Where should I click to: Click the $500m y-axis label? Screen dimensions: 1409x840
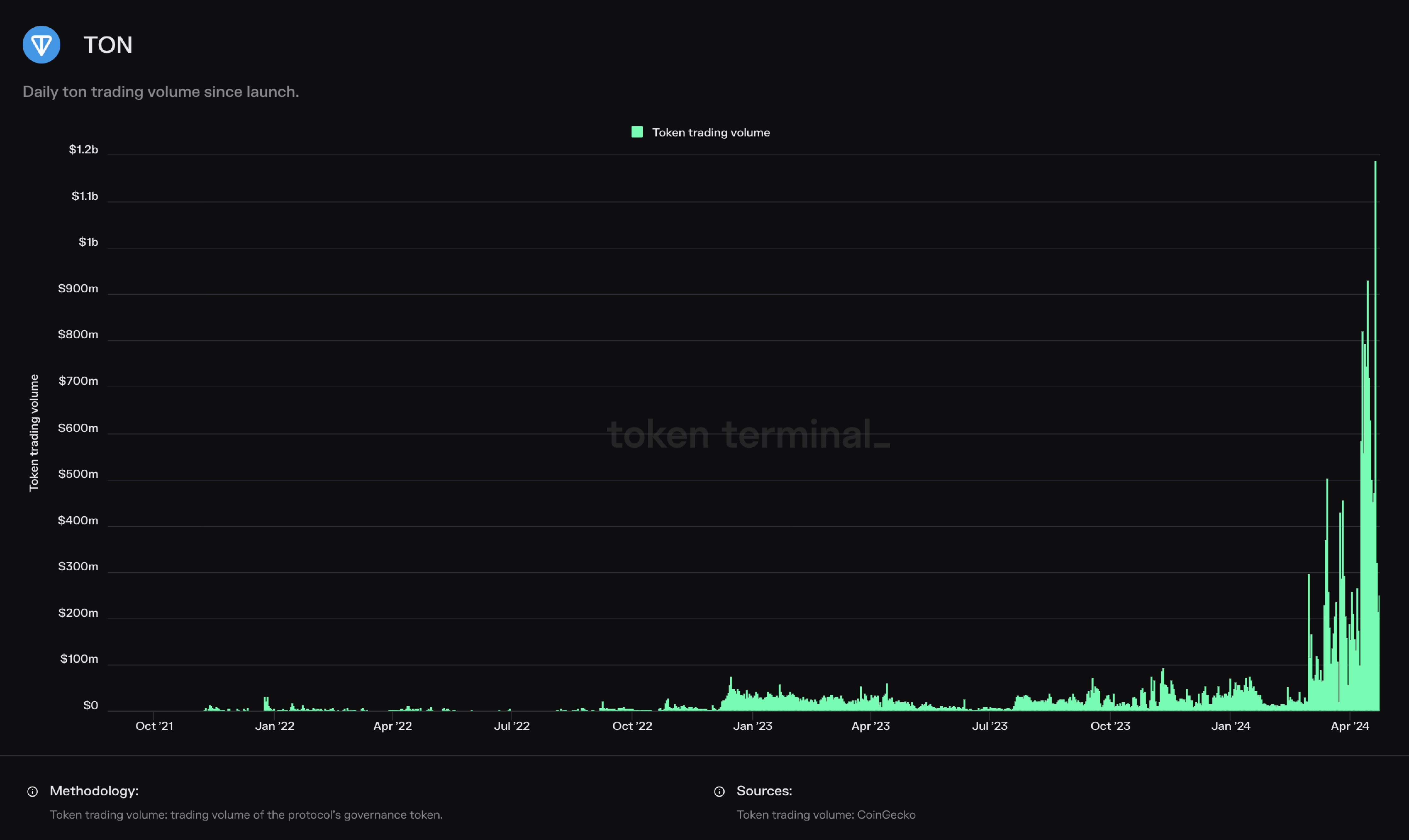point(78,474)
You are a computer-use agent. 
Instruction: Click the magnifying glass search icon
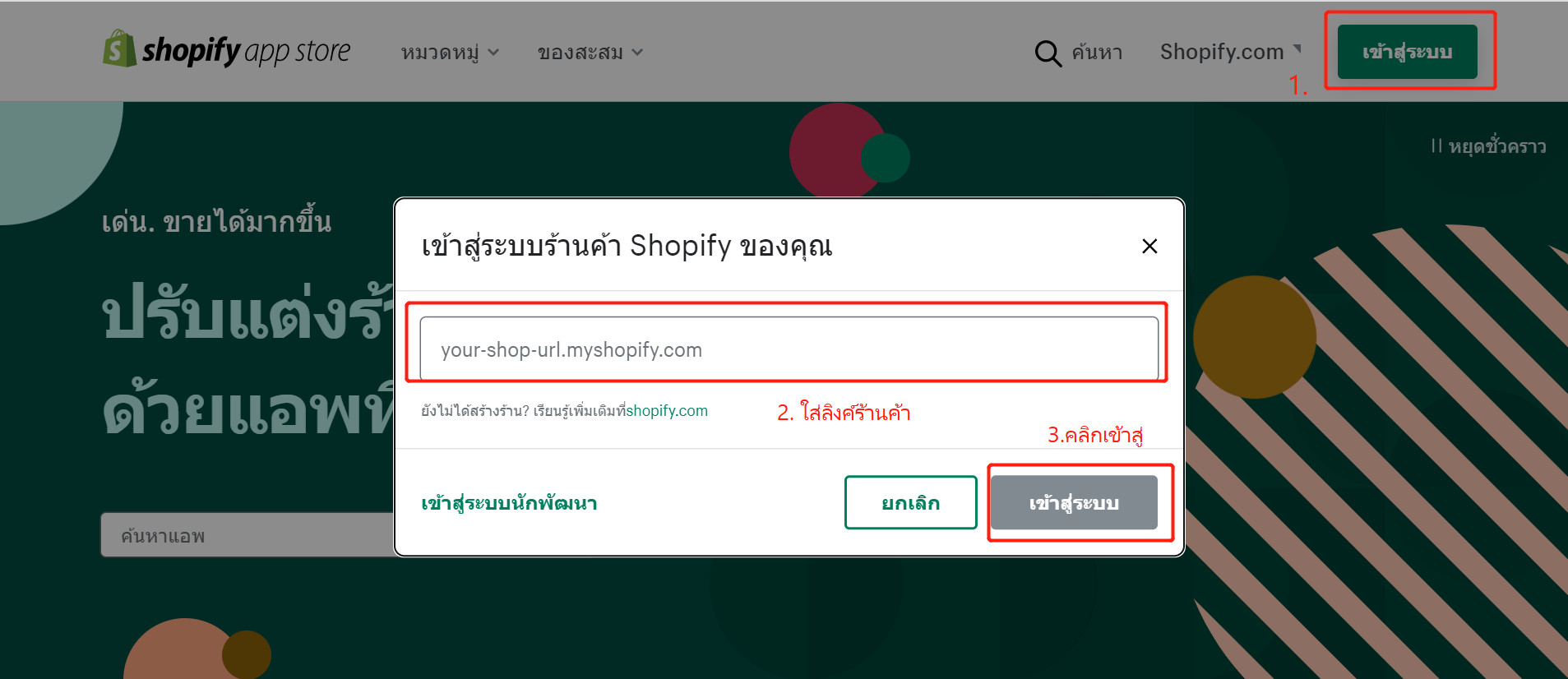click(1048, 53)
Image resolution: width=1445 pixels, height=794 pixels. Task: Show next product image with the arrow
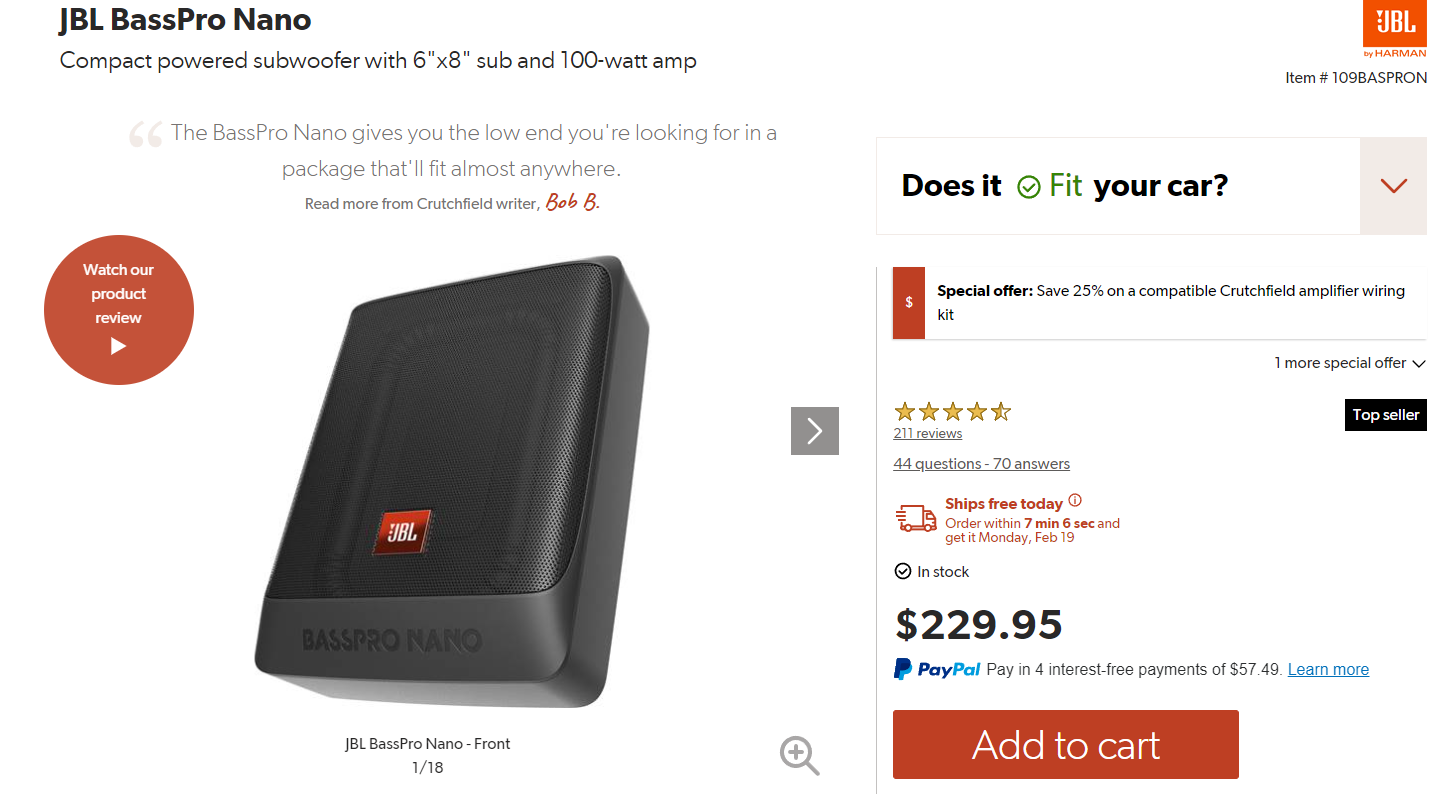(814, 431)
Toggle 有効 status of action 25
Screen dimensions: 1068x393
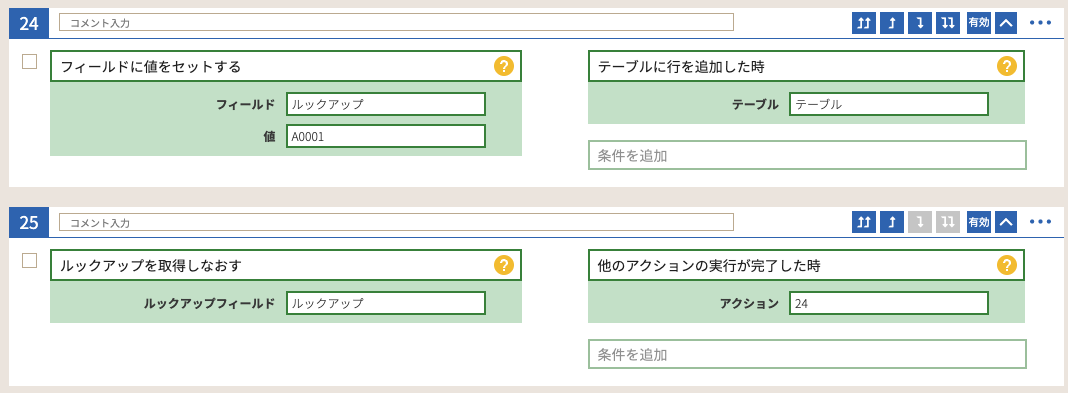click(x=979, y=221)
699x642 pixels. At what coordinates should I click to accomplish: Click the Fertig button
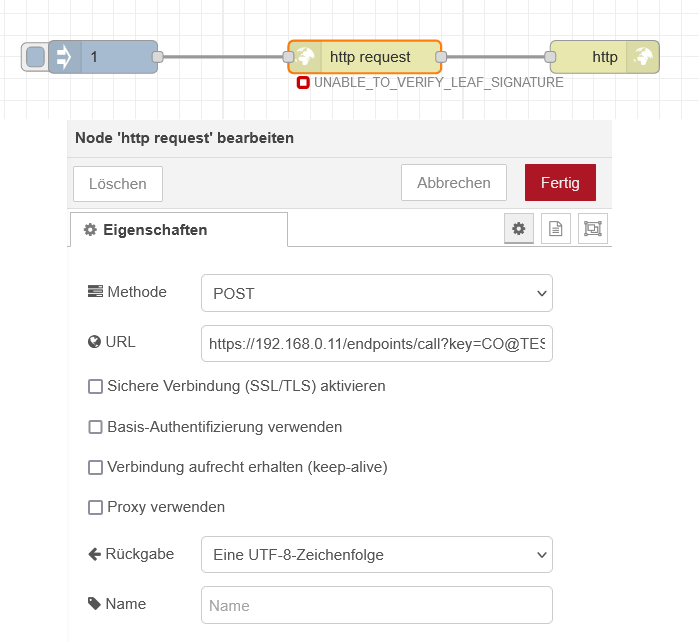560,183
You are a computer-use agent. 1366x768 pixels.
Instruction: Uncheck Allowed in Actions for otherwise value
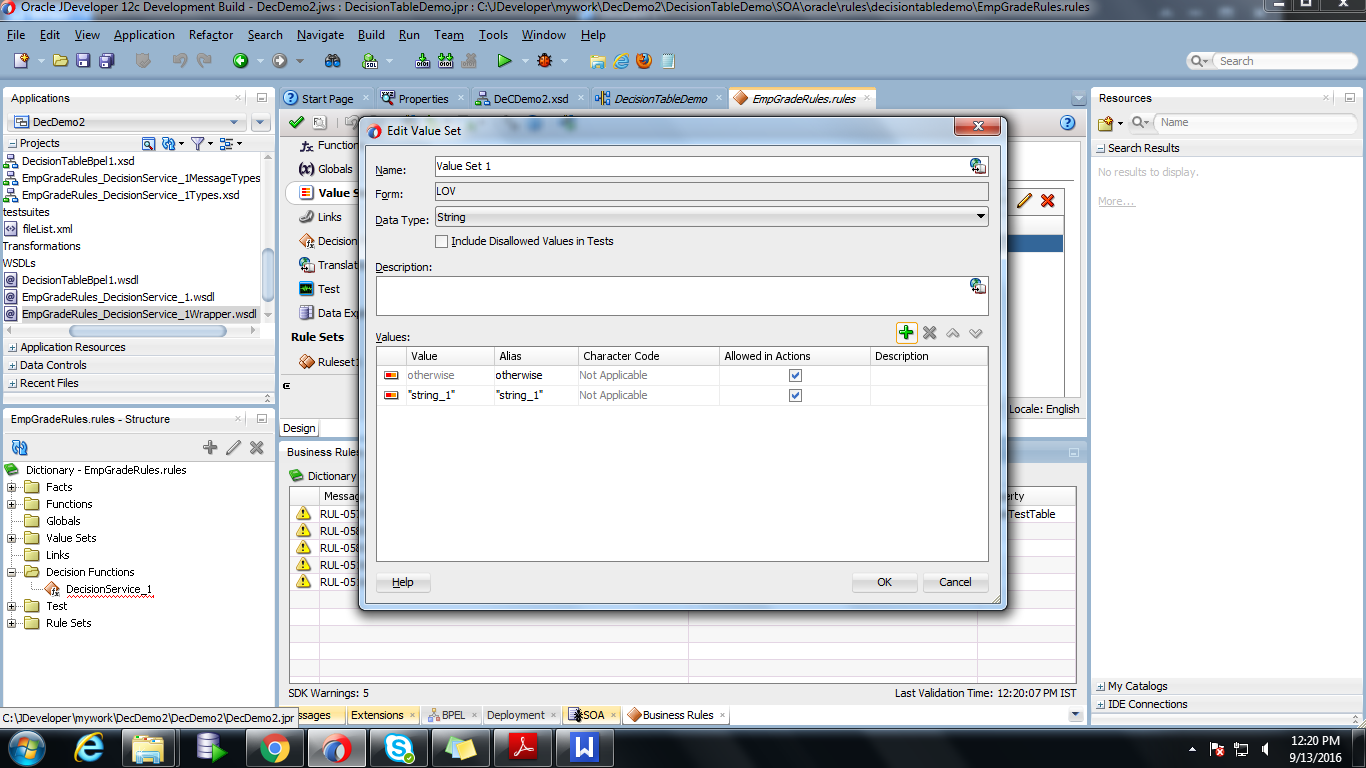click(795, 375)
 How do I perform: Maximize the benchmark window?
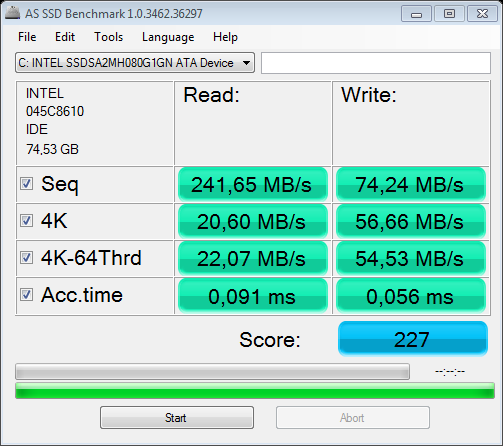pyautogui.click(x=449, y=14)
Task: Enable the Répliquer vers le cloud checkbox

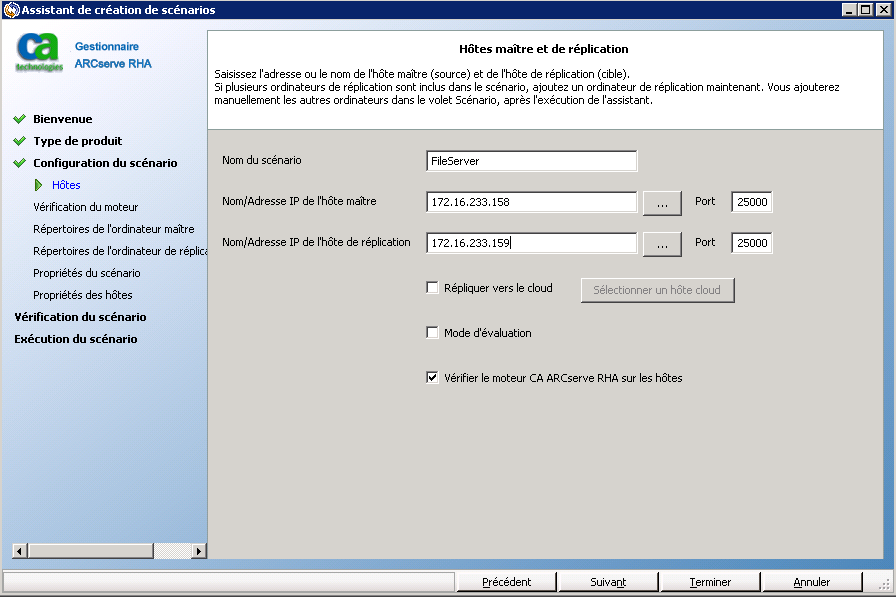Action: point(433,288)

_WHAT IS BEING ASKED_: Please output every item above word for word, leaving out the pictures.

_RESULT OF THIS TASK_:
Where should I click to: Click the $500m y-axis label? Screen dimensions: 1409x840
point(78,474)
You are a computer-use agent. 
Instruction: Click the magnifying glass search icon
click(1048, 53)
Image resolution: width=1445 pixels, height=794 pixels. Task: Show next product image with the arrow
(814, 431)
Toggle 有効 status of action 25
Screen dimensions: 1068x393
click(x=979, y=221)
699x642 pixels. At what coordinates should I click to accomplish: Click the Fertig button
560,183
You are a computer-use agent. 1366x768 pixels.
Instruction: Uncheck Allowed in Actions for otherwise value
click(795, 375)
 How do I perform: Maximize the benchmark window?
pyautogui.click(x=449, y=14)
Task: Enable the Répliquer vers le cloud checkbox

Action: point(433,288)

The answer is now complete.